Praktik demikian, saat ini memang berjalan ‘aman-aman’ saja. Saling serang dengan argumen dalil plus retorika, baik dari penganut qunut maupun yang kontra seperti yang terjadi era tahun 70-an ke bawah, memang jarang kita dengar lagi. Kalaupun masih ada, paling hanya dalam kesempatan pengajian-pengajan khusus oleh ormas tetentu. Dan, yang demikian tentu menggembirakan karena kita tidak terjebak pada perdebatan-perdebatan kurang penting yang sering ikut menguras energi. Meskipun demikian, untuk meyegarkan pengetahuan kita tentang ‘perqunutan’ (subuh) ini, ada baiknya kita simak kembali wacana ini menurut pandangan para ulama dan bagaimana sebaiknya kita menyikapi.
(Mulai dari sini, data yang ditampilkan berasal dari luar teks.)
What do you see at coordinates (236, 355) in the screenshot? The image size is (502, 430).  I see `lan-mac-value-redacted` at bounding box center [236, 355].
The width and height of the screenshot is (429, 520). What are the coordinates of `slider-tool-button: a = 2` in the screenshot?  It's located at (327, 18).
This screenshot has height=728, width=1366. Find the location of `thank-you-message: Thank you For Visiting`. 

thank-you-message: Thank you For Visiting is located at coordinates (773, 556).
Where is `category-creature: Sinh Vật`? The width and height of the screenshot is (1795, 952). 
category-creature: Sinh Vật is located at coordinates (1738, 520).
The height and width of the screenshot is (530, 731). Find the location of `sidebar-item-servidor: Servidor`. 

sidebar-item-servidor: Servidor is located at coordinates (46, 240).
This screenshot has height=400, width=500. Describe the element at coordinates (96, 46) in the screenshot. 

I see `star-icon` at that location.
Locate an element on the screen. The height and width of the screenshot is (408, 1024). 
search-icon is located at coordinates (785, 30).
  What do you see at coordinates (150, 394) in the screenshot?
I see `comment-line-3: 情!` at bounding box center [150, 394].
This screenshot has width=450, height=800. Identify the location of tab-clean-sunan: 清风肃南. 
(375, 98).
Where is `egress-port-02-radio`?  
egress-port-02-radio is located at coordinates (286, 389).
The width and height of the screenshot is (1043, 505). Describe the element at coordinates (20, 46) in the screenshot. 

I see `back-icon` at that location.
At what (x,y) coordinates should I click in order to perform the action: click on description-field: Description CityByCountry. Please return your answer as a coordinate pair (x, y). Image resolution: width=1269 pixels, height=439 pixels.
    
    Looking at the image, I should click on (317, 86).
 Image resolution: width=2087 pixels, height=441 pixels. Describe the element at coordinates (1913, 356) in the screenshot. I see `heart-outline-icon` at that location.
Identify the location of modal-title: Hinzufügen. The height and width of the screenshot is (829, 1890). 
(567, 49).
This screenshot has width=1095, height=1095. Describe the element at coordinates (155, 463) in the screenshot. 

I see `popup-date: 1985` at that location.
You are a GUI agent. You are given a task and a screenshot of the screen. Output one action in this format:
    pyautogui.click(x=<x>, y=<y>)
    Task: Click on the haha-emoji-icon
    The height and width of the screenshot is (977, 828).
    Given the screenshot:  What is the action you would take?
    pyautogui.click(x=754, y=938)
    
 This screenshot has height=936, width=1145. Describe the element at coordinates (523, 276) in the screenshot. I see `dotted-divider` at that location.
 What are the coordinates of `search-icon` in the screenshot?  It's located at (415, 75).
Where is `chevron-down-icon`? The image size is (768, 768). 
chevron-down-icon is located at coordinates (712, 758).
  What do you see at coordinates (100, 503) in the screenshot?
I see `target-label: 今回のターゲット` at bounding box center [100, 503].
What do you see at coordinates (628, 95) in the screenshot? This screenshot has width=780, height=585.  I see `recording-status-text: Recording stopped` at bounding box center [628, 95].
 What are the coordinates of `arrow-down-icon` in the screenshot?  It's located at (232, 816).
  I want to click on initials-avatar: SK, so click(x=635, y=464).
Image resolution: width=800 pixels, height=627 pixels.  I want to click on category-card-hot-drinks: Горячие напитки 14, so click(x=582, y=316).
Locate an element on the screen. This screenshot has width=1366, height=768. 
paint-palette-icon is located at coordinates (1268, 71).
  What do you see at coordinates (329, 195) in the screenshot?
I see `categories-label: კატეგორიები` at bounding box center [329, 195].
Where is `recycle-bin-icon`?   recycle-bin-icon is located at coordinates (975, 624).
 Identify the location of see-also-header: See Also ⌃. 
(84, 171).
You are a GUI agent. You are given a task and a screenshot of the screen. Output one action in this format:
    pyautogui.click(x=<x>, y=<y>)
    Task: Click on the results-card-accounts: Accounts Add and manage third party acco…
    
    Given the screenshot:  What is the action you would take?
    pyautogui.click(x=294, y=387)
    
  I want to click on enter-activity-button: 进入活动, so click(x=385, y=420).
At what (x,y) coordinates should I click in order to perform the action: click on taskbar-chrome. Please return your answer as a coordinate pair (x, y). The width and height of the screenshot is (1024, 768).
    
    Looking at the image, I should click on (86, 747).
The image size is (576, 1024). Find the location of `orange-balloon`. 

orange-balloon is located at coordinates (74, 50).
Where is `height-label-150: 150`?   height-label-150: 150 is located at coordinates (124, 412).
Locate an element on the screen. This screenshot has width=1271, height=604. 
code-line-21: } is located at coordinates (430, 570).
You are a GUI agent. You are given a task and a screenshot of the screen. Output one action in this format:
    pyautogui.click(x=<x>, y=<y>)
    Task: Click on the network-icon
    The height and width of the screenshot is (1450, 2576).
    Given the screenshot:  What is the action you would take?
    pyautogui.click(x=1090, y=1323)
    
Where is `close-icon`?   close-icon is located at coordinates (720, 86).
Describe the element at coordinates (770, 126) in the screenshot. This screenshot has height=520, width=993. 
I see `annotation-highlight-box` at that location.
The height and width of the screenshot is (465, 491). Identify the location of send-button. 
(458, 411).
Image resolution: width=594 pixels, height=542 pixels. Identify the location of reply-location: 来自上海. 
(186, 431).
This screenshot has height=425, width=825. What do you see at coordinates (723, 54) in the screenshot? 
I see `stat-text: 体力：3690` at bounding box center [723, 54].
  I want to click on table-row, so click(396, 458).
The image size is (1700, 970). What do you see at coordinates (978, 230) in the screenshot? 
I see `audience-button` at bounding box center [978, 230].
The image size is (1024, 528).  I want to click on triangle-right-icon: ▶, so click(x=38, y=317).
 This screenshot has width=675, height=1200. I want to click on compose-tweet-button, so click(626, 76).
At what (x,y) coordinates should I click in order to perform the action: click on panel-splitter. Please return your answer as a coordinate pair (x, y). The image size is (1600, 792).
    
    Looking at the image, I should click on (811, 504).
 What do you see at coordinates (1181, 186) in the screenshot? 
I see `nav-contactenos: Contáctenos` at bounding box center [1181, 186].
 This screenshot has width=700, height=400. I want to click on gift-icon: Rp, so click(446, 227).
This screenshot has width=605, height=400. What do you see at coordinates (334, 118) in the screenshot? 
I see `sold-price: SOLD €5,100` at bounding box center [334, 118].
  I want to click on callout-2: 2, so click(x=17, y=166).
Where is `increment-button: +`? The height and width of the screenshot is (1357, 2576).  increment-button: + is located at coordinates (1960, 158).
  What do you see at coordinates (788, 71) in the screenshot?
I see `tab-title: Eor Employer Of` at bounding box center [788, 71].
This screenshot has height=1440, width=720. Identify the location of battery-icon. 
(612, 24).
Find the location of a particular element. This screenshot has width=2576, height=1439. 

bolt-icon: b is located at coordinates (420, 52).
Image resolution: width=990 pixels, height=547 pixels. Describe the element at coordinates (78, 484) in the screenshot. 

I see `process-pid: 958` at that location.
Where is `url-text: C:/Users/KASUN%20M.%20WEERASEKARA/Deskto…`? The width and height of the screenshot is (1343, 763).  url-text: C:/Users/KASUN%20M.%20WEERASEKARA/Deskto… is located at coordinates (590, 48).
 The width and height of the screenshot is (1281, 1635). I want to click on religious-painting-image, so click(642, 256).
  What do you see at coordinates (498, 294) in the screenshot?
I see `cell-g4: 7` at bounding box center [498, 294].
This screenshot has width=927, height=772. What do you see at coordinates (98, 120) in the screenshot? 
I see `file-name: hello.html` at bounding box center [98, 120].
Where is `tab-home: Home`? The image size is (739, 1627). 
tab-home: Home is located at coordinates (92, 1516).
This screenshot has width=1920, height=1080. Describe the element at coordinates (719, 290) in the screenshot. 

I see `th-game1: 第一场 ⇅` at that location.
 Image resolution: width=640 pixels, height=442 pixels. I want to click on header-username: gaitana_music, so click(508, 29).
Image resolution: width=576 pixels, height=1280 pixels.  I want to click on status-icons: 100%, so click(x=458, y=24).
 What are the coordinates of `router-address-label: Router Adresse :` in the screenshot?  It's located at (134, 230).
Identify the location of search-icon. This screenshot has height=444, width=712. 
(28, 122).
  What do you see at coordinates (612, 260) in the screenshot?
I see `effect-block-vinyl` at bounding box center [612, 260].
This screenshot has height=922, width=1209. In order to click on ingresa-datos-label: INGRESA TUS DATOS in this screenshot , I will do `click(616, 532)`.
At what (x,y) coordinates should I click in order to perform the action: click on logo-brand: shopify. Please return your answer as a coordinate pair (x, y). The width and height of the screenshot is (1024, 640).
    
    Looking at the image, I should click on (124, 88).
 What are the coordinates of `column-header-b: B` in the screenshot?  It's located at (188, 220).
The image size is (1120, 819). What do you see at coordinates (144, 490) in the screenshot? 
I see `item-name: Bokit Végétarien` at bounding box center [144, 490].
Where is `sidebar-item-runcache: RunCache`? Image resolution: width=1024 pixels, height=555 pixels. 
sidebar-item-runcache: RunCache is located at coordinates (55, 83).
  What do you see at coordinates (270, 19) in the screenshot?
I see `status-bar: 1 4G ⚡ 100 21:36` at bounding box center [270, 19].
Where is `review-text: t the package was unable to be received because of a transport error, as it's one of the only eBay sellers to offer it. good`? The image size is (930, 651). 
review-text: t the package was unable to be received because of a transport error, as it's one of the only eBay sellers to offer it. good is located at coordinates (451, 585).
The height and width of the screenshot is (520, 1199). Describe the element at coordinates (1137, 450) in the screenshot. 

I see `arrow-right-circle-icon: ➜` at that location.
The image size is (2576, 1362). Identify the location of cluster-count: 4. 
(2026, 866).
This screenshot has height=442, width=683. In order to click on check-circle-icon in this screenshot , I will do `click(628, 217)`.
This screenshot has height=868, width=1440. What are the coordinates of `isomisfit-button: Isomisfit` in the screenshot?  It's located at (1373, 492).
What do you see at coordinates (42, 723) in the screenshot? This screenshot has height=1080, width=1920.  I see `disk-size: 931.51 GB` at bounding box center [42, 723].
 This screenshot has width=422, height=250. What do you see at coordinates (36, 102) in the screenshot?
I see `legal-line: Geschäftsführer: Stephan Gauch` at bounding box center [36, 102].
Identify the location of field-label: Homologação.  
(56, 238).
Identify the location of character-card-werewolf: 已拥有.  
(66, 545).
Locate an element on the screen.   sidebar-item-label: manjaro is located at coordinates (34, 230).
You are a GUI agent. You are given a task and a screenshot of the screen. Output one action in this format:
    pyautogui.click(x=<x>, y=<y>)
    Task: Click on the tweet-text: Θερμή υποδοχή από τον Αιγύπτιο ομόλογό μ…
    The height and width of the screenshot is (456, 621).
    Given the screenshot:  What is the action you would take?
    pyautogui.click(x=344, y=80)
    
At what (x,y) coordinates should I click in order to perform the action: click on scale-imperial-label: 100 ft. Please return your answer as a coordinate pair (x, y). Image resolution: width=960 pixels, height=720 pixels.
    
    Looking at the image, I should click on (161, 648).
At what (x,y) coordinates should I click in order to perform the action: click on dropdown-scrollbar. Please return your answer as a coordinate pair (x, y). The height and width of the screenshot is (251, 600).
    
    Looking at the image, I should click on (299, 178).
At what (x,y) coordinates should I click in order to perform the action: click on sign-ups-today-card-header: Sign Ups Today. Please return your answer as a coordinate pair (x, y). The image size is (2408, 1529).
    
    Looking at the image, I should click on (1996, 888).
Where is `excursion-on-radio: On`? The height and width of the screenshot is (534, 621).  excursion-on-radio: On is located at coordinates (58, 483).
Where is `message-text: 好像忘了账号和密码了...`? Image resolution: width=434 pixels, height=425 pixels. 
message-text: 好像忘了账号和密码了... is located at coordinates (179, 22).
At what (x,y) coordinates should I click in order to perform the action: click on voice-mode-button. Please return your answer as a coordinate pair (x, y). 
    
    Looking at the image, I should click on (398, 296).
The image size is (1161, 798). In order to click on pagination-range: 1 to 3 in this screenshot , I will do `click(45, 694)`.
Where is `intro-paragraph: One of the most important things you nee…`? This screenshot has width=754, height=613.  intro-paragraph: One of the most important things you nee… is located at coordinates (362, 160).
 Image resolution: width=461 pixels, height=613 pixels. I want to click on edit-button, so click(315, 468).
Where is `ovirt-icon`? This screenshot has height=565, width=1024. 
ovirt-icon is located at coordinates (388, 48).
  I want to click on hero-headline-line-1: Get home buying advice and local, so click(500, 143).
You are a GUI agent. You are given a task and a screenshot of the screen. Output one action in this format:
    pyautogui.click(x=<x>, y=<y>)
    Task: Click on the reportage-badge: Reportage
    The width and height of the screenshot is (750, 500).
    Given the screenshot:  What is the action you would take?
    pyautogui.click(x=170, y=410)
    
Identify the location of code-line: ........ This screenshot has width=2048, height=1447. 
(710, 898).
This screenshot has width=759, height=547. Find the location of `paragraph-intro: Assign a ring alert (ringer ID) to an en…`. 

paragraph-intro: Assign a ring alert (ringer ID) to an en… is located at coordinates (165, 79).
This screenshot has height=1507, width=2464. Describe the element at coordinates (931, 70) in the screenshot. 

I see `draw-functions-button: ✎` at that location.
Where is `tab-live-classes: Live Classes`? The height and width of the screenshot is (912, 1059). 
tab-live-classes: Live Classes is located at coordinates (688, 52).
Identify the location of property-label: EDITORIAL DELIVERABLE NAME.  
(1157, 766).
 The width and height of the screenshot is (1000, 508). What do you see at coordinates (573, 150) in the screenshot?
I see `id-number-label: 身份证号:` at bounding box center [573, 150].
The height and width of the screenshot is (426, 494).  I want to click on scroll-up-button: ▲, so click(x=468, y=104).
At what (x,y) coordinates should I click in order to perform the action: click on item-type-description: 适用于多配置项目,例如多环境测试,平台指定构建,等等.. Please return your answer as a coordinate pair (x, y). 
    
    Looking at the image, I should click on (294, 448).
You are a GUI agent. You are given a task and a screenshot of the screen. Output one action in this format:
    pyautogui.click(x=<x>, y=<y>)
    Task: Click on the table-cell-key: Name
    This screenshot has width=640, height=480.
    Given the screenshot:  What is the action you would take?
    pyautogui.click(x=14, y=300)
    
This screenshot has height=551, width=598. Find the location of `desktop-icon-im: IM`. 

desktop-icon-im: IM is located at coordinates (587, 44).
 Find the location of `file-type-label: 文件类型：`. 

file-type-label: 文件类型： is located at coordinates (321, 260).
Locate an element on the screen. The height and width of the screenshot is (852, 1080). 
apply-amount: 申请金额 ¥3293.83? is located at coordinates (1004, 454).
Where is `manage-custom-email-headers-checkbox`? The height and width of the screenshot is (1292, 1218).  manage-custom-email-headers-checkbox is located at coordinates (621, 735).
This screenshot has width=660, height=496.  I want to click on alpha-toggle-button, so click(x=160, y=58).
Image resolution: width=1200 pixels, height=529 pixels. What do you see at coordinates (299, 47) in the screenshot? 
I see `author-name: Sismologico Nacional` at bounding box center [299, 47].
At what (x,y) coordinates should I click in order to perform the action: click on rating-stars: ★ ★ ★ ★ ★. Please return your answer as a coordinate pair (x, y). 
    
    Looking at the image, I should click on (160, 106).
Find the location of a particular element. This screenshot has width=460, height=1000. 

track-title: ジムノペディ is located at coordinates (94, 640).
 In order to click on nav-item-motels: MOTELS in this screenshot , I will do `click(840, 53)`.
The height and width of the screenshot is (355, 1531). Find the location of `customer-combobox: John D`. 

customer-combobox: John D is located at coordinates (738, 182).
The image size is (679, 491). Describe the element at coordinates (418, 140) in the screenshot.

Ulama fikih (para fkaha) memang berbeda bendapat menganai qunut subuh. Dalam Kitabnya Fiqh al-Sunnah, Sayiq Sabiq mengemukakan padangan para fukaha seputar wacana qunut pada salat subuh ini. Imam Ahmad, Nasai, dan Tirmidzi meriwayatkan sebuah hadits yang dinyatakan sahih olehnya, dari Malik al Asyja’iy, ia berkata, ayahku pernah mengerjakan salat di belakang Rsulullah SAW letika masih berumur 16 tahun, Abu Bakar, Umar. Utsman. Aku bertanya, apakah rasulullah SAW dan para sahabat melakukan qunut? Ayahku menjawab, tidak wahai anakku. Itu hanya suatu yang diada-adakan. Ibnu Hibban, Khatib, dan Ibnu Khuzaimah meriwayatkan sebuah hadits shahih dari Anas, bahwa rasulullah SAW tidak penah melakukan qunut ketika mengerjakan salat subuh kecuali ketika mendoakan kebaikan atau kebinasaan suatu kaum. Bahkan Zubair dan tiga khalifah (Abu Bakar, Umar, dan Utsman) tidak pernah qunut ketika mengarjakan salat subuh.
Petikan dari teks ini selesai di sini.